REQUIRED TASKS:
- A) Decide whether each statement agrees with the personal account about assault, answering yes or no and quoting the deciding words: (i) the narrator's mother was 12 when the assault she describes happened; (ii) the friend's late-night call came in grade 9; (iii) the narrator's parents are still married.
- B) Write the next part of the personal account about assault, picking up after its last sentence.

TEXT EXTRACT:
— START —

When I was 13 years old and curious about sex and love, I asked my mom if she had had sex before marrying my father (of whom she is still married to, and has been since before I was born). She said that that wasn’t really a ‘yes’ or ‘no’ question. I said ‘sure it is, you’ve either had sex before him, or you haven’t’. She brought me onto the couch and sat me down and told me about the boy she liked when she was young and how one night she snuck into his house while his parents were gone and they were kissing and he said they should have sex and she said that she wanted to save sex for marriage and he laughed and basically took all her clothes off and he raped her and as my mom was telling the story she cried and this was the second time I had ever seen my mom cry. She was 12 when it happened.

In grade 8 I got a call from my friend in the middle of the night and she was drunk in the park crying and told me that she went out that night with some other friends and they drank a little and her guy “friend” starting flirting and yes she laughed at first but then he tried to pull her shirt over her head and she pulled away and he ripped her shirt and it was her favourite shirt and then he pushed her to her knees and HIS BEST FRIEND HELD HER JAW OPEN WHILE HE FACE FUCKED HER. And so I went to the park and picked her up and took her home and slept in her bed with her except we didn’t sleep because she just cried and her mouth bled and this was four years ago but I still have to be the one to bring her items to the till it the cashier is a man, and she still has anxiety attacks and she’ll get a rash all over her body and I just want to kill those boys but instead they are still walking around. And I’m in the bathroom with her, dabbing at her skin with a warm cloth until it returns to its regular colour.

— END —

DATASET EXTRACT:
— START —

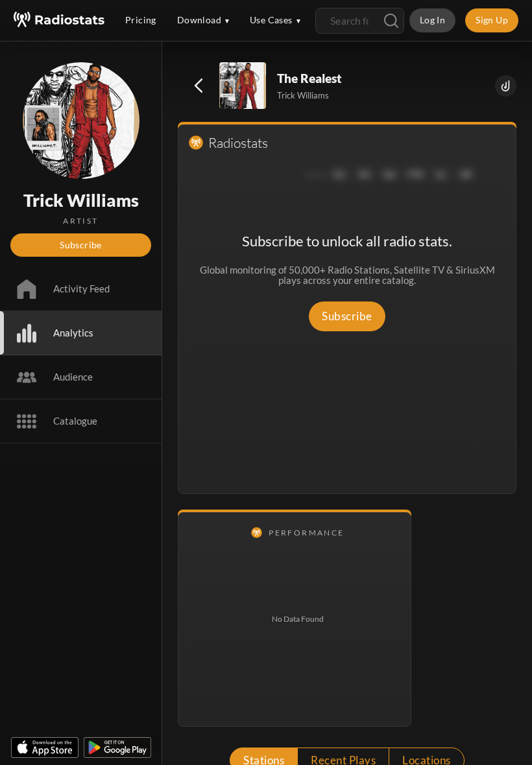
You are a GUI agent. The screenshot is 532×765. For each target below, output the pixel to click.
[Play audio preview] (243, 86)
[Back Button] (198, 86)
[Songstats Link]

— END —

REPLIES:
- A)
(i) Yes: "She was 12 when it happened."
(ii) No: "In grade 8 I got a call from my friend in the middle of the night"
(iii) Yes: "of whom she is still married to, and has been since before I was born"

- B)
And in grade 9 one of my closest friends was kinda seeing this boy and so they hung out one night and then she said that she really had to be getting back home and he said that she wasn’t going anywhere until she gave him what he wanted and he parked the car and took off her clothes and she said no and he ignored her and so she laid in the backseat totally limp and just cried and it wasn’t even sex, he just masterbated by using her body instead of his hand and she came to school the next day with vodka in her water bottle and she drank all day and I had to fight her to get the alcohol away from her and she just cried and threw up and I skipped class while I held her hair back and that same boy texted me a month later, asking if I ever wanted to hangout sometime.

And in that same year my very best friend who has never even kissed a boy, confessed to me that when she was 9 years old, her 12 year old cousin made her give him a hand job and he told her that was what cousins do and he gave her a chocolate bar afterwards and she told me that he probably doesn’t even remember it but that it’s something that she’ll never have the luxury of forgetting.

And in grade 10 I knew a girl who invited her best friend over to watch Disney movies and then he started to put his hands down her pants and she said no but she is 130lbs and he is 220lbs and he called her a tease while she tried to fight him but he used one hand to hold her down, and the other to put inside of her and i was the one to push her inside of a classroom and stand in front of her while calling the police when he showed up at our school looking for her and she was so damn scared.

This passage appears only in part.